Disinherited Grandson Fails to Show that 96-Year-Old Grandmother Lacked Testamentary Capacity

December 8, 2023 | Jennifer Harrington

The case is In Re Estate of A. Irlene Johnson, No. 22-1730 (Iowa Ct. App. Oct. 25, 2023).

On October 25, 2023, the Iowa Court of Appeals affirmed the district court’s ruling that a 96-year-old woman had testamentary capacity when she rewrote her will to disown her family and to give all farmland to charity. Although she may have believed she had a life estate in some of the farm ground instead of the fee simple interest she held, the testatrix did not “need to have a perfect understanding of [her] ownership interest” to know the nature and extent of her property. The rewritten will was upheld, and the charity received all farmland.


Irlene Johnson owned 440 acres of farmland. In 2010 she executed a will that gave her son a life estate interest in 400 acres, with the remainder being split between her grandson and a trust for her great-grandchildren. The remaining 40 acres was to split between her grandson and the trust. In 2019, she rewrote her will. Her new will had all the farmland going to St. Jude Children’s Hospital.

Although she had fee simple ownership of all 440 acres, in 2019 she had told three different attorneys that she had a life estate in 400 acres of the farmland. However, two months after signing the will, a great-granddaughter recorded Irlene. In those recordings, she repeatedly stated that she owned the 400 “clear in my name.”  She also stated, “That should be able to keep me. And there should be some left over for cancer research.”  

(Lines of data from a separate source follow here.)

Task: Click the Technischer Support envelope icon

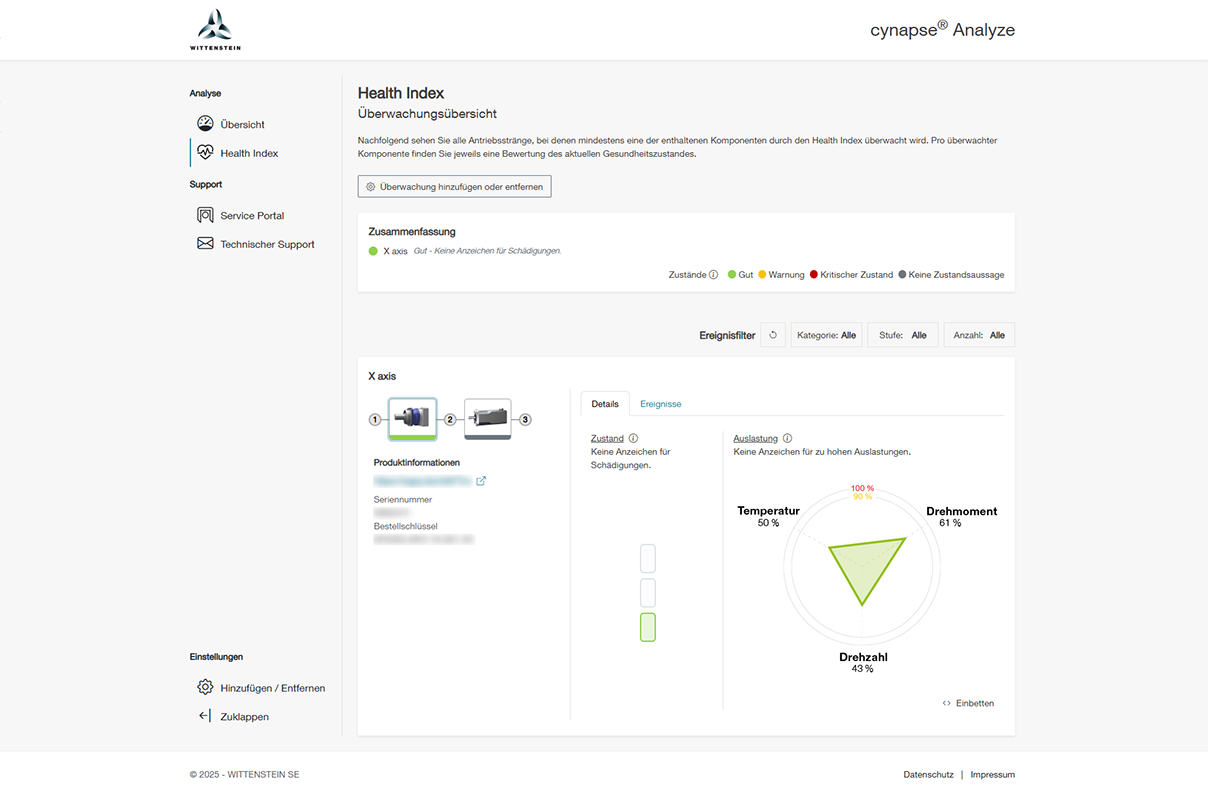Action: coord(205,244)
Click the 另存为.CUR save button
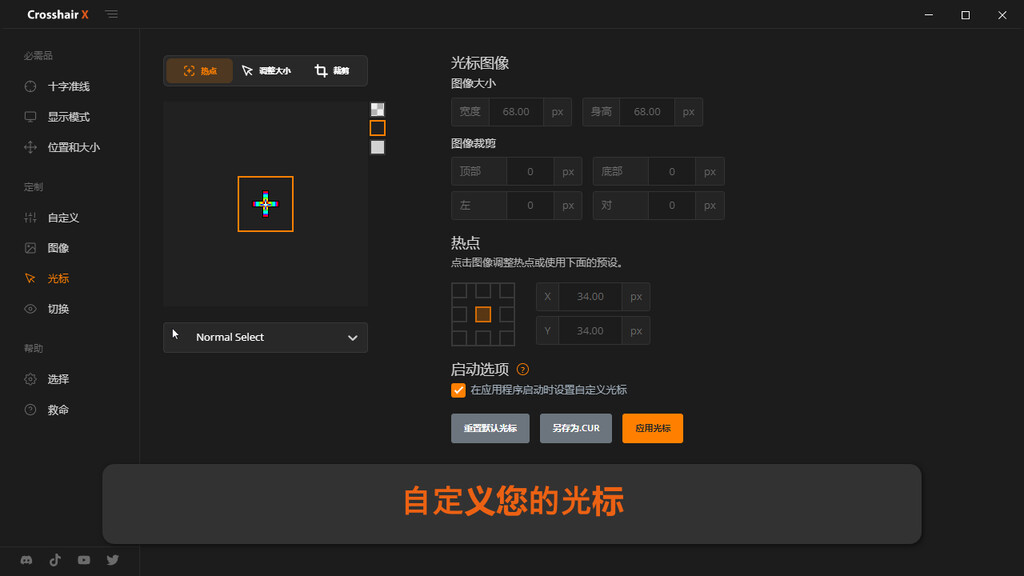1024x576 pixels. click(575, 428)
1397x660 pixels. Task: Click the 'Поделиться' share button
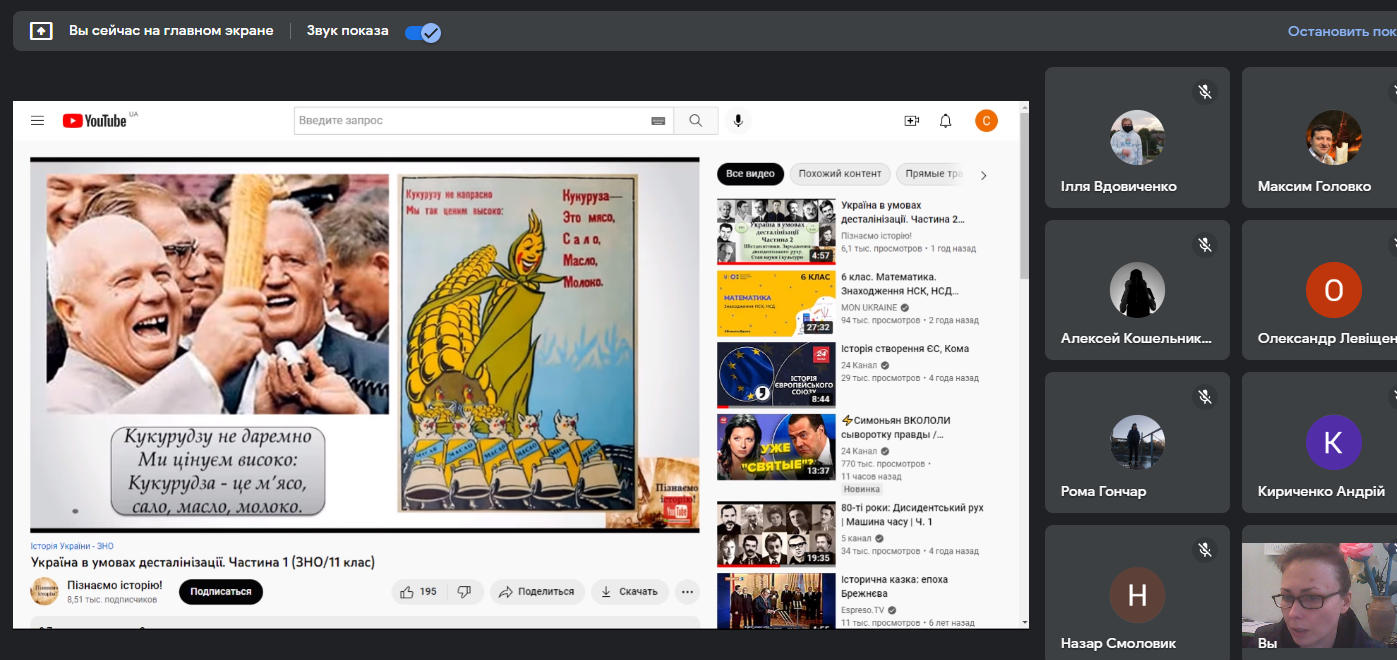point(537,592)

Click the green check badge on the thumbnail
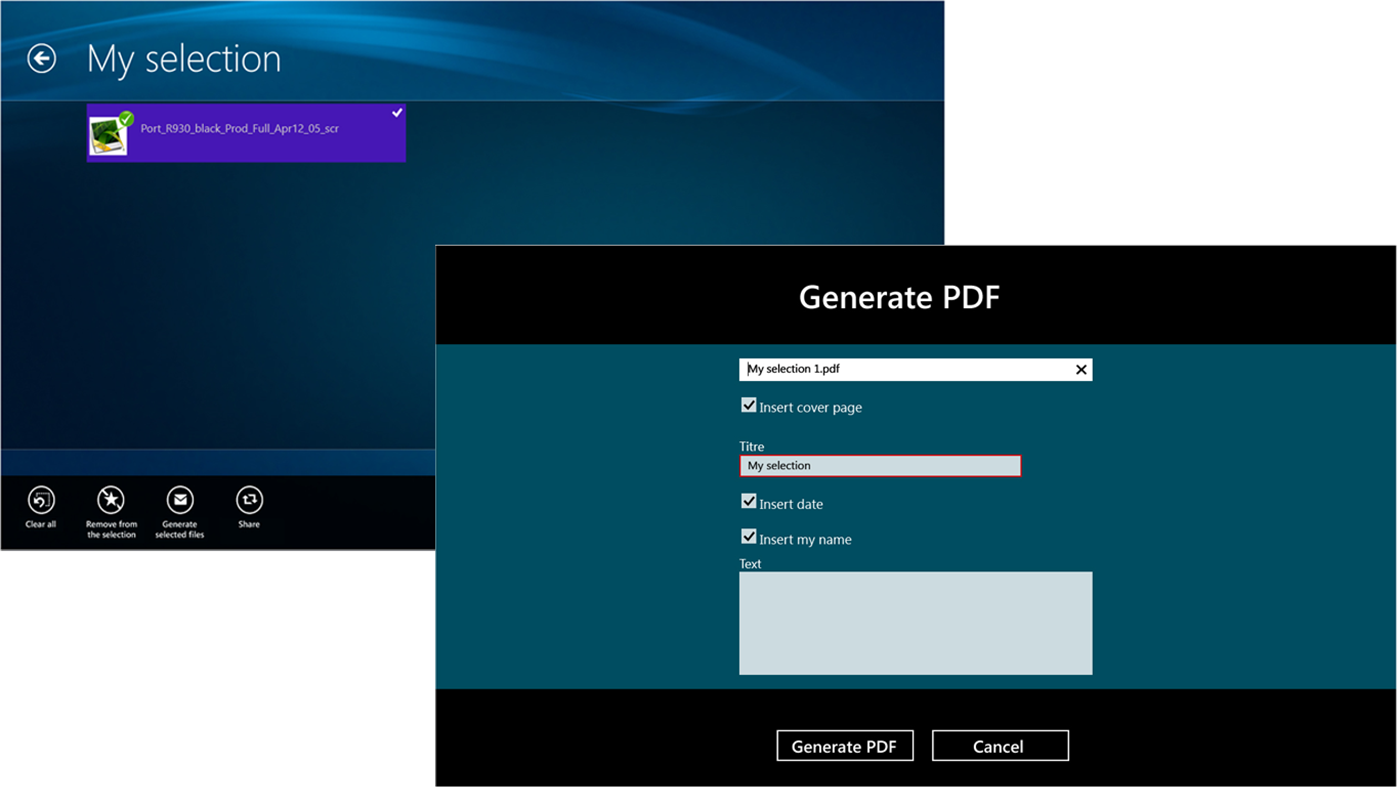(125, 117)
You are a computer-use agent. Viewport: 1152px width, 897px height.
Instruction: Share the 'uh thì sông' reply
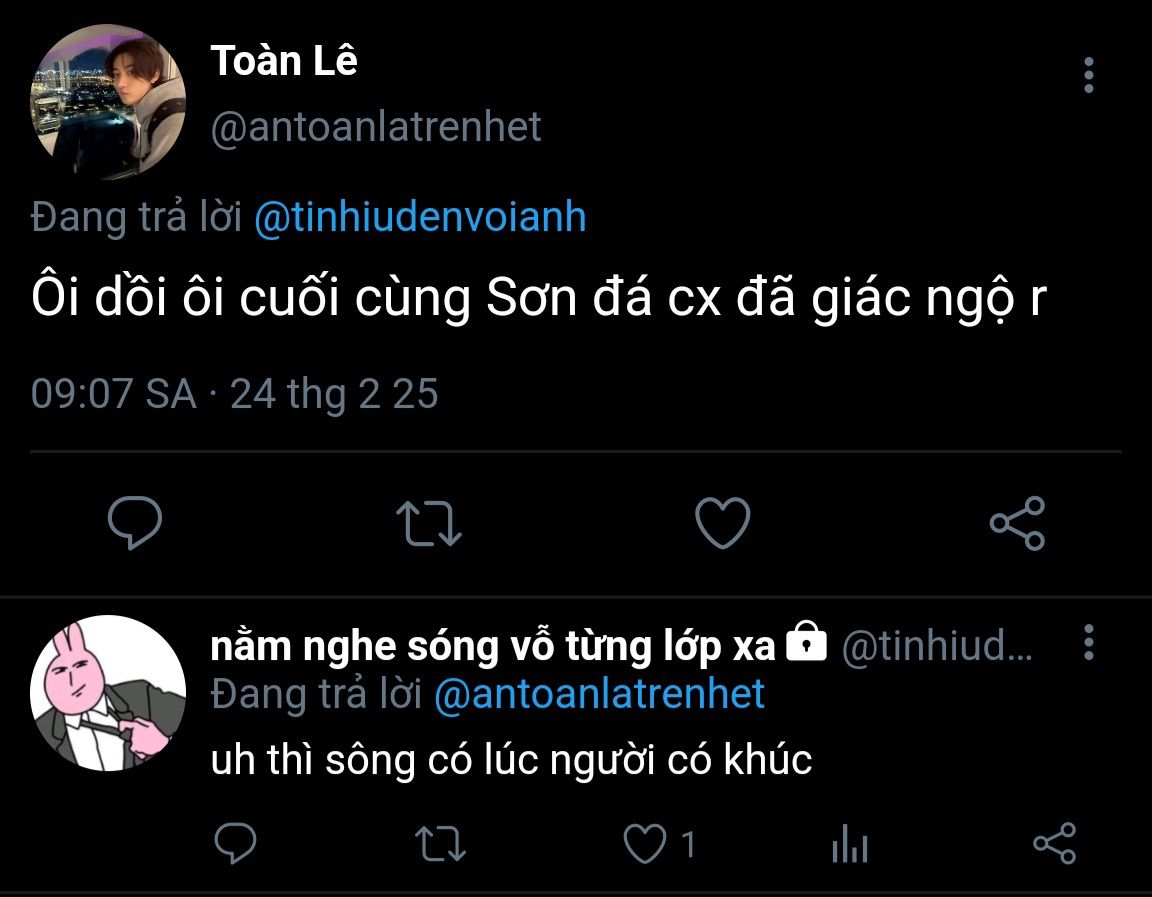(1053, 845)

Irlene died later in 2019. Her grandson submitted the earlier will to probate, but St. Jude petitioned to probate the 2019 will. The grandson and son challenged the validity of the 2019 will, arguing that Irlene did not have testamentary capacity when she signed it. He argued that Irlene’s belief that she held a life estate instead of fee simple ownership showed that she did not know the nature and extent of her property. He reasoned that Irlene was unaware that she was giving 400 acres to St. Jude since she had told others she had a life estate in the property.  

The district court found that Irlene did have testamentary capacity in 2019. It held that Irlene only needed to know that she had an ownership interest in the property, not the specific type of ownership interest, for testamentary capacity. The grandson appealed that determination, arguing that the district court used the wrong legal standard to determine whether Irene had testamentary capacity at the time of signing.


The court reviewed the four-prong test that establishes testamentary capacity in Iowa:

A testator has capacity to execute a will if she (1) understands the nature of the instrument being executed, (2) understands the nature and extent of her property, (3) is able to identify and recall the natural objects of her bounty, and (4) realizes and knows the distribution she desires to make of her property. In re Est. of Adams, 234 N.W.2d 125, 127 (Iowa 1975).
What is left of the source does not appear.